Figure 2. A randomly produced Latin Hypercube of 5 points (red) with 5 augmented points (blue). Each parameter has a uniform marginal distribution.

The `augmentLHS`

function uses the following algorithm (see the documentation for `augmentLHS`

):

- Create a new
`(n+m)`

by`k`

matrix to hold the candidate points after the design has been re-partitioned into`(n+m)^2`

cells, where`n`

is number of points in the original`lhs`

matrix. - Then randomly sweep through each
column (1…
`k`

) in the repartitioned design to find the missing cells. - For each column (variable), randomly search for an empty row, generate a
random value that fits in that row, record the value in the new matrix.
The new matrix can contain more than
`m`

points unless`m = 2n`

, in which case the new matrix will contain exactly`m`

filled rows. - Finally, keep only the first
`m`

rows of the new matrix.
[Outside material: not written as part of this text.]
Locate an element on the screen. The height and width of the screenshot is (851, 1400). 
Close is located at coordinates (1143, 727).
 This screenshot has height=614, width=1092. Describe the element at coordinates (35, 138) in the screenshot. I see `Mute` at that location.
It is guaranteed that there will be`m`

full rows (points) in the new matrix. The deleted rows are partially full. The additional candidate points are selected randomly because of the random search used to find empty cells.

Also notice that because the original points are randomly placed within the cells, depending on how you bin the marginal distributions, a histogram (of x1 for example) will not necessarily be exactly uniform.

Now, the augmenting points do not necessarily form a Latin Hypercube themselves. The original design and augmenting points may form a Latin Hypercube, or there may be more than one point per row in the augmented design. If the augmented points are equal to the number of original points, then a strictly uniform Latin hypercube is guaranteed. An example of an augmented design which is not uniform in the marginal distributions is given in Figure 3 and Figure 4. The commands were:

```
A <- randomLHS(7, 2)
B <- augmentLHS(A, 3)
```

Figure 3. Original design with 7 points

Figure 4. Augmented design with 3 additional points. Note that row 9 has 2 points and row 3 has none.